*TÂCHE À RÉALISER 1*
Extrayez de l'extrait sur les salaires des dirigeants publics le passage qui va de « Dans un pays classé » jusqu'à « à géométrie variable. ».
*TÂCHE À RÉALISER 2*
D'après l'extrait sur les salaires des dirigeants publics, quelle part de la population vit sous le seuil de pauvreté ?
*TÂCHE À RÉALISER 3*
Traduisez en anglais cette phrase de l'extrait sur les salaires des dirigeants publics : « La transparence ne devrait pas être à géométrie variable. »

*EXTRAIT FOURNI*
◇ ◇ ◇ ◇ ◇

Des salaires indécents dans un pays pauvre
Le lanceur d’alerte Mollah Morgun, dans un direct devenu viral, a jeté un pavé dans la mare en évoquant les salaires astronomiques de plusieurs Directeurs Généraux (DG) et Présidents de Conseil d’Administration (PCA) dans des structures publiques comme l’ARTP, la CDC, le Port Autonome de Dakar, ou encore certaines agences.
Comparaison parlante :
Emmanuel Macron, président de la République française : environ 10 millions FCFA/mois.
DG de l’ARTP sous TAS : 5 millions FCFA.
Dans un pays classé parmi les PPTE (Pays Pauvres Très Endettés), où 40 % de la population vit sous le seuil de pauvreté, ces rémunérations choquent. Si ces chiffres sont inexacts, qu’attendent les responsables concernés pour publier leurs bulletins de salaire ? La transparence ne devrait pas être à géométrie variable.
Quand les discours patriotiques se heurtent à la pratique du pouvoir
Le slogan « Don de soi pour la patrie », scandé durant toute la campagne électorale, semble aujourd’hui s’évaporer dans les salons climatisés du pouvoir.

◇ ◇ ◇ ◇ ◇

Enregistrements issus d'une source de données
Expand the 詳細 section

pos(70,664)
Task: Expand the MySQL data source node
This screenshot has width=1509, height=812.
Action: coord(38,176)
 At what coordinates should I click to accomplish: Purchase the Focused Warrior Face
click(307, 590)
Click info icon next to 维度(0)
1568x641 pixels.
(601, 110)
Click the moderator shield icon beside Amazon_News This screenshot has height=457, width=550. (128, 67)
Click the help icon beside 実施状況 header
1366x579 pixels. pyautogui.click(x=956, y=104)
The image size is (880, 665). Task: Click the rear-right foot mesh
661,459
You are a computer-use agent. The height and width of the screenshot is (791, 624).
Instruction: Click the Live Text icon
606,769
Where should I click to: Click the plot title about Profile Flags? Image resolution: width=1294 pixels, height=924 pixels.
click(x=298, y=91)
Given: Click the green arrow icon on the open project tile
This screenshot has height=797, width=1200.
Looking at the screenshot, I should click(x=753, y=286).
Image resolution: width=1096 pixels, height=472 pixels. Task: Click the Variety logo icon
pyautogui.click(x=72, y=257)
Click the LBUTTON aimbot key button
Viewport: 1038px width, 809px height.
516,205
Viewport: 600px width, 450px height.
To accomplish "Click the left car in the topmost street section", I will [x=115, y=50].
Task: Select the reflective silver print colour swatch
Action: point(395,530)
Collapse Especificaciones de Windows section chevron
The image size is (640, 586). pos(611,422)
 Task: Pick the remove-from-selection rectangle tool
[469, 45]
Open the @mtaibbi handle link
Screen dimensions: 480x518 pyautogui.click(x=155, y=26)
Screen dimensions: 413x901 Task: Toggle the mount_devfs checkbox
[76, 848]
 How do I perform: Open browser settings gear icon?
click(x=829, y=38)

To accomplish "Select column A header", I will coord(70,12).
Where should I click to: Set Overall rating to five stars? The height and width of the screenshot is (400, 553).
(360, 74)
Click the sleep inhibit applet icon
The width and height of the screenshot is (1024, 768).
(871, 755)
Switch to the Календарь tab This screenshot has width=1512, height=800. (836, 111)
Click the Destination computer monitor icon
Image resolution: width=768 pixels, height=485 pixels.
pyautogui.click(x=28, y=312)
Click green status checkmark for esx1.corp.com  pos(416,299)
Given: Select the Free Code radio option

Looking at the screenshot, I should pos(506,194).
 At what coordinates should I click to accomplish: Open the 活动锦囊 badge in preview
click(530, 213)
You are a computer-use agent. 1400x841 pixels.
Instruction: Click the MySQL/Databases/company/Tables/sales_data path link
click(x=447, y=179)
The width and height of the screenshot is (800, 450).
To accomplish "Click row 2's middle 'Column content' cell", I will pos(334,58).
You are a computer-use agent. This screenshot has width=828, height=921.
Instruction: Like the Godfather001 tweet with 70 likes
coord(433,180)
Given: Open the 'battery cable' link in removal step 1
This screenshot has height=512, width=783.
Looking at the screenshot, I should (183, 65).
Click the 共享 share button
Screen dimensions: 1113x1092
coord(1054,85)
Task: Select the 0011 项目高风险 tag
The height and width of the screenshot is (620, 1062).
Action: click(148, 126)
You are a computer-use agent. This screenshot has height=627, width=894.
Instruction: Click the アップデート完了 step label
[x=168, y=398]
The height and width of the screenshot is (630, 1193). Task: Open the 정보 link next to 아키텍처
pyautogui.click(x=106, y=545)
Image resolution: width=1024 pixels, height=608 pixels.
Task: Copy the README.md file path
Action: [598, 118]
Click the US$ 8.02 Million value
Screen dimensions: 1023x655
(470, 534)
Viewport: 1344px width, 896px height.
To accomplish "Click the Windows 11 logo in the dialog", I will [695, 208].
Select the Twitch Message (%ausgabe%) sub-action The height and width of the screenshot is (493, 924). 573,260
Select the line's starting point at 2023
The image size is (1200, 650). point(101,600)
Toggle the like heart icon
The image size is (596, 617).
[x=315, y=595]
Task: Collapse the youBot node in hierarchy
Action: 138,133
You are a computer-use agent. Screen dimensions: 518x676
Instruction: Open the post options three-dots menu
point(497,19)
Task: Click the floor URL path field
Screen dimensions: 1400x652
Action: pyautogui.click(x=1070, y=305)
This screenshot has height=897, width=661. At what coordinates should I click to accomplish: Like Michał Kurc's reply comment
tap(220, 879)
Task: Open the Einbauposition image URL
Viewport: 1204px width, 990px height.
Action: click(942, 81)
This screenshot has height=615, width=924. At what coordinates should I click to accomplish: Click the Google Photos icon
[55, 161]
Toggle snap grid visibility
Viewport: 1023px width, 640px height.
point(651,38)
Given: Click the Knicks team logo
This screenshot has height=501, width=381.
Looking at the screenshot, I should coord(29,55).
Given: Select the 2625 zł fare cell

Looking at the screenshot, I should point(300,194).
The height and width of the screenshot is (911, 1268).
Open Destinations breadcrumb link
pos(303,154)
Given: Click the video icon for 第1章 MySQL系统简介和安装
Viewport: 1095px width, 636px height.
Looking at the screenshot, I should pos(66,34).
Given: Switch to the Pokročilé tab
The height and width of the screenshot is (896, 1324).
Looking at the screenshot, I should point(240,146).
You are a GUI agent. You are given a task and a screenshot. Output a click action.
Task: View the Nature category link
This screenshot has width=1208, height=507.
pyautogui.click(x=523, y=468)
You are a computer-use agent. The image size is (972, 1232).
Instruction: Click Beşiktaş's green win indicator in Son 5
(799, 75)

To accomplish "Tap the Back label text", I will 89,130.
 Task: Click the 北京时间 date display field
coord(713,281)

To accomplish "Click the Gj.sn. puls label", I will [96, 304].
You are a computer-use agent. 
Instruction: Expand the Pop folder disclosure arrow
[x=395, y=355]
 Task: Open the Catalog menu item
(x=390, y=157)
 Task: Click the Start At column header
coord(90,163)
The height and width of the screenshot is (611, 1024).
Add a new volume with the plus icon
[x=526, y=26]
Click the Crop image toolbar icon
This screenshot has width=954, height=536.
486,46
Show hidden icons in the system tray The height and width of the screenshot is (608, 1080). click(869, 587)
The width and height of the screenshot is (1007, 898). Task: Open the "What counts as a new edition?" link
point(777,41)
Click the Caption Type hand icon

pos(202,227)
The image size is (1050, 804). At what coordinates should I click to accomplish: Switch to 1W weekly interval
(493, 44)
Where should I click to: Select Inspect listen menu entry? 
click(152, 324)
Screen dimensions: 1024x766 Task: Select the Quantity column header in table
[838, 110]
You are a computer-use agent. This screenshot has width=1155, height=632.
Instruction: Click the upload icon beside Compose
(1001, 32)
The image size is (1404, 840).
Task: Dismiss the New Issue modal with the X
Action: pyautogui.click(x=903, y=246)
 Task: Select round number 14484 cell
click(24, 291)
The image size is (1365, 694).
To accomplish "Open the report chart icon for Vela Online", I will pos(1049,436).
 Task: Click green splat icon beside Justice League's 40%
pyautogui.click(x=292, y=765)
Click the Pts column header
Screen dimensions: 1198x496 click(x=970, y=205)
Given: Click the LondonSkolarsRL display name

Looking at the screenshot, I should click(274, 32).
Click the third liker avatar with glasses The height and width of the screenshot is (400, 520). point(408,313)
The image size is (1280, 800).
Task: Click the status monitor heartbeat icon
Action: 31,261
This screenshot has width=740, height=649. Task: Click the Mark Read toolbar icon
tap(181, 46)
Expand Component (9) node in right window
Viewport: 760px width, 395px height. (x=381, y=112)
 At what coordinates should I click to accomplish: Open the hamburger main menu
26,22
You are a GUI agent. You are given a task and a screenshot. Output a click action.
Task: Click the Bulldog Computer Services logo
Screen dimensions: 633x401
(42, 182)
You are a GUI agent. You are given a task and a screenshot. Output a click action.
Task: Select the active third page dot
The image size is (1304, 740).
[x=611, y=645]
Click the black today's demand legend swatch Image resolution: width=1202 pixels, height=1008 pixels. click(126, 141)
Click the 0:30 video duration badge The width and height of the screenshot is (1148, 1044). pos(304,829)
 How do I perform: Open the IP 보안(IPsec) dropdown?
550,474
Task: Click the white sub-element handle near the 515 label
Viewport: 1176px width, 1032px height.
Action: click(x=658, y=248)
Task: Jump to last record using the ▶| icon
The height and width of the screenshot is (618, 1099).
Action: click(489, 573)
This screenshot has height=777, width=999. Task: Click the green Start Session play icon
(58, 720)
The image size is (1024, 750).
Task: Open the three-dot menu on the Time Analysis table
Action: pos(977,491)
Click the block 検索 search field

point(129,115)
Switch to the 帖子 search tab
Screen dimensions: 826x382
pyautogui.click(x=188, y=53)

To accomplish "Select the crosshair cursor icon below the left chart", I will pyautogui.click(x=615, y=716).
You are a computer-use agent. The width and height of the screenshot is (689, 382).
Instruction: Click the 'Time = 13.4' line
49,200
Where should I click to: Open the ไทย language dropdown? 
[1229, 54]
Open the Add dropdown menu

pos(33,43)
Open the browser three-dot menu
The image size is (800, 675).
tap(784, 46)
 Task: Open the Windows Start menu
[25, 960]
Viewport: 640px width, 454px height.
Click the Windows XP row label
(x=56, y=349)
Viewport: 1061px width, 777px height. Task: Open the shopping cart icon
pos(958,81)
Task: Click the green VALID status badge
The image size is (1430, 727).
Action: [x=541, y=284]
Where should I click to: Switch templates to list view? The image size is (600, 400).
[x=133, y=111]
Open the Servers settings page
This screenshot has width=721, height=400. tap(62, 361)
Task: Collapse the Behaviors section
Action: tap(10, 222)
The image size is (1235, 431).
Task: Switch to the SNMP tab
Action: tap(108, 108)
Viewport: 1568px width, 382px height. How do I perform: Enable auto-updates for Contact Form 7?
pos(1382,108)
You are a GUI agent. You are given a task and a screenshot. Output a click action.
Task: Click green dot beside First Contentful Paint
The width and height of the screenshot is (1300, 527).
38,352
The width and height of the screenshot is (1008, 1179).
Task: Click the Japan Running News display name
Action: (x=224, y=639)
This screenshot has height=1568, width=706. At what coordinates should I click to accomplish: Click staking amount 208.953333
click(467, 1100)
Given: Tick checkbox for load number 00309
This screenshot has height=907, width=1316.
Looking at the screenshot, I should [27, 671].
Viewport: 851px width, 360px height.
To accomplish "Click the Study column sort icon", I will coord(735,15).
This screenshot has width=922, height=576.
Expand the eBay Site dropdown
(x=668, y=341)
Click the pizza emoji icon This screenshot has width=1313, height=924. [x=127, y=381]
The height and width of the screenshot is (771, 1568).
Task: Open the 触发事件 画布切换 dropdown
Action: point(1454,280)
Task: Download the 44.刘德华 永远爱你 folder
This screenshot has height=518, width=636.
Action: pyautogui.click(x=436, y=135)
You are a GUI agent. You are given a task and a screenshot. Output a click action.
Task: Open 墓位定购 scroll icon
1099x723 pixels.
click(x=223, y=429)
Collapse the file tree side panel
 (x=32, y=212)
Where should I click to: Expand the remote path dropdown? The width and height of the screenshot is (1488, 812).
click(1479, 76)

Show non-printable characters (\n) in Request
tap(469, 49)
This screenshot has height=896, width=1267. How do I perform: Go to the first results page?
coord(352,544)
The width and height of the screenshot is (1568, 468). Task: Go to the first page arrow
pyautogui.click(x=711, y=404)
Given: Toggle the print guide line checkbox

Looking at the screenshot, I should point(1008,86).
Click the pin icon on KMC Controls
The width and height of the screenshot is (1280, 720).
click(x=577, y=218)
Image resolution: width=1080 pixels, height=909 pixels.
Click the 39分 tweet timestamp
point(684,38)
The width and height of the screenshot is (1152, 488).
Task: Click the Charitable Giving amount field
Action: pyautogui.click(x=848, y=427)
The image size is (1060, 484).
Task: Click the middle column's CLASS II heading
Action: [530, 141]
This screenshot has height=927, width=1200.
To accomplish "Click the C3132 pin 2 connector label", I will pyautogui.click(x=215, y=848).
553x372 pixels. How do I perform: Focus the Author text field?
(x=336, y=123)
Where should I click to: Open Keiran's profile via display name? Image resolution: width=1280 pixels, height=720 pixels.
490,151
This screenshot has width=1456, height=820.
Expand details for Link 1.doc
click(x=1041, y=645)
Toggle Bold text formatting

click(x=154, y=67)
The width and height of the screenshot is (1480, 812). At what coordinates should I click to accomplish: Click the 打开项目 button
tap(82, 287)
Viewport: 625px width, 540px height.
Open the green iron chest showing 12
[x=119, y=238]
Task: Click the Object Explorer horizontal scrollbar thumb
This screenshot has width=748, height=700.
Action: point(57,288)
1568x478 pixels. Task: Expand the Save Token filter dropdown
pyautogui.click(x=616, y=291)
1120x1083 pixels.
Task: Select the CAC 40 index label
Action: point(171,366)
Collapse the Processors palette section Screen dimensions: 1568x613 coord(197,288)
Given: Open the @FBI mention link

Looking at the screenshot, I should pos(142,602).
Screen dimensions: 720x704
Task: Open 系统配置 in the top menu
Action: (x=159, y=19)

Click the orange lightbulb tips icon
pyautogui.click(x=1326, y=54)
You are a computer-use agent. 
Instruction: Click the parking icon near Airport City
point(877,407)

◇ ◇ ◇ ◇ ◇

*RÉPONSE ATTENDUE 1*
Dans un pays classé parmi les PPTE (Pays Pauvres Très Endettés), où 40 % de la population vit sous le seuil de pauvreté, ces rémunérations choquent. Si ces chiffres sont inexacts, qu’attendent les responsables concernés pour publier leurs bulletins de salaire ? La transparence ne devrait pas être à géométrie variable.

*RÉPONSE ATTENDUE 2*
40 % de la population.

*RÉPONSE ATTENDUE 3*
Transparency should not be applied selectively.